ANCHORAGE (KTUU) - THURSDAY 4 p.m. UPDATE:
From Alaska State Troopers
The two pilots who died in Sunday's plane crash near Togiak are identified as Timothy Cline, 43 of Homer, and Drew Welty, 29 of Anchorage, according to Alaska State Troopers.
Relatives of both men have been notified.
WEDNESDAY MORNING UPDATE:
The passenger killed in a small plane crash near Togiak on Sunday has been identified as 49-year-old Louie John from Manokotak.
The two pilots on board the Cessna have not yet been publicly identified pending notification of their family members, troopers say.
MONDAY AFTERNOON UPDATE:
Investigators arrived today at the steep, rocky site where a Cessna 208 crashed Sunday in Western Alaska, killing all three people on board.
The crash is the second fatal accident this year for Hageland Aviation, doing business as Ravn Connect, following a deadly mid-air collision Aug. 31 near Russian Mission. The operator, along with parent company HoTH Inc., was the subject of an urgent safety recommendation by the National Transportation Safety Board surrounding a series of accidents between late 2012 and 2014.

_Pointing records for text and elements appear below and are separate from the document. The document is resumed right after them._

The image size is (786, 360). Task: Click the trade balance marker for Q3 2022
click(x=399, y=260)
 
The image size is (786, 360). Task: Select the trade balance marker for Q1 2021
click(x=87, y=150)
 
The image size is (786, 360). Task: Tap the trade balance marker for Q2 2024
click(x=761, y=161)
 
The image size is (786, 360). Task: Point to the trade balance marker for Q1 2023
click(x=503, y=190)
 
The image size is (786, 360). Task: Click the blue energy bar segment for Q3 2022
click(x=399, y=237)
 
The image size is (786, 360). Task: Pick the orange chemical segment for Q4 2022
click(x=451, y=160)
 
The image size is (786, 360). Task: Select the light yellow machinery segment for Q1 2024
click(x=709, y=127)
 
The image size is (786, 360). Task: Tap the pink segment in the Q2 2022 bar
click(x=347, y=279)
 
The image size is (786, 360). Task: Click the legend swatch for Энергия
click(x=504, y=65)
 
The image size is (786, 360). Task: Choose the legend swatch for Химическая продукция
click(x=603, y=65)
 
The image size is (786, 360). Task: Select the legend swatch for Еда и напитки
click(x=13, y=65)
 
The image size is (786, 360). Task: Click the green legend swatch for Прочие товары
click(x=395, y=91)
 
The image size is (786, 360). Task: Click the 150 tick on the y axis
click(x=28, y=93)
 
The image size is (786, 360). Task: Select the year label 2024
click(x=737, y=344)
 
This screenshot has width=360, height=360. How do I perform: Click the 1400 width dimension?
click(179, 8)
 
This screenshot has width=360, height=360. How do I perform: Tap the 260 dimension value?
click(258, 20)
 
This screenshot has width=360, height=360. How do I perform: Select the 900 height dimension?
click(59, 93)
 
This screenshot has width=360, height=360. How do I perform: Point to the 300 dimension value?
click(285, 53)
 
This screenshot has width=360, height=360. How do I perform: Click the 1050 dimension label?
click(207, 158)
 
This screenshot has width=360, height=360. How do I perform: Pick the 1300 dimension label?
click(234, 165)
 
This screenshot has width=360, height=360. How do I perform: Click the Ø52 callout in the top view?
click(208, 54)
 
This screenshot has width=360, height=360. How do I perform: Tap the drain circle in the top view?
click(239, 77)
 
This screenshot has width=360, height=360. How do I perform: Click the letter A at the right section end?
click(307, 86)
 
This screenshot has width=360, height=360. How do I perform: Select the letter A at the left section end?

At that time, the NTSB called on the Federal Aviation Administration to audit HoTH Inc. – a collection that represents the busiest commuter airline in Alaska and included Hageland, Frontier Flying Services and Era Aviation and does business as Ravn Alaska, Ravn Connect and Corvus Airlines. Safety investigators had found shortcomings in the implementation of operator’s risk assessment program, such as flights being approved without proper safeguards, as well as flaws in how the FAA handled oversight of the carriers.
“I have to say, since that time, Hageland and Ravn have installed a state-of-the-art control center in Palmer,” said NTSB Alaska region chief Clint Johnson. “It's one Alaska has never seen the likes of.”
HoTH Inc. and affiliated air carriers reported no flight accidents from the time the NTSB published its recommendation until the August mid-air collision with a Renfro’s Alaska Adventure Super Cub, according to a review of NTSB records.
“I believe after the audit came out, and the inspection came, the company took some very unusual steps and made some remarkable tools to reverse the trend,” said Harry Kieling, of the Alaska Aviation Safety Foundation.
The investigation into the Monday crash, meantime, is just beginning.
“We look at each one of these events on a case-by-case basis, and that's exactly what we're doing in this case,” Johnson said. “(It’s) way too early to see if there are any similarities between this accident and the other accident that happened with Hageland or Ravn Connect.”
Three people are dead following a small plane crash near Togiak on Sunday afternoon, Alaska State Troopers say.
The Cessna 208 was travelling from Quinhagak to Togiak carrying three people on board, two of which were Hageland Aviation pilots, troopers wrote in a dispatch posted online.
Troopers in Dillingham were notified at around 1:26 p.m. yesterday that the plane’s emergency locator beacon had been activated. A trooper helicopter responded and successfully located the crash site about 12 miles West of Togiak. No survivors were located, troopers said.
“The National Safety Board (NTSB) and the Federal Aviation Administration have been notified and will be responding to the crash site to assist in the investigation already being conducted by the Alaska State Troopers,” troopers wrote.
According to NTSB regional chief Clint Johnson, two NTSB investigators will travel to Dillingham at daybreak on Monday. Troopers will the transport the investigators to the crash site which is located on very steep rough terrain that is only accessible by helicopter, Johnson said.
The aircraft was operated by Hageland Aviation Services doing business as Ravn Connect flight #3153, the airliner confirmed on Sunday.
As of Monday morning, authorities have not yet publicly identified the victims pending notification of family members. Efforts to recover the bodies and the wreckage will begin on Monday. Troopers say the investigation is ongoing.
Togiak is a village in Western Alaska about 130 miles south of Bethel.
Another Cessna 208 operated by Ravn was involved in a fatal mid-air collision with a Super Cub last month.
BELOW: Photo from Alaska State Troopers
Correction: Ravn Connect flight #3153 was traveling from Quinhagak to Togiak at the time of the crash, not from Togiak to Quinhagak as was previously reported.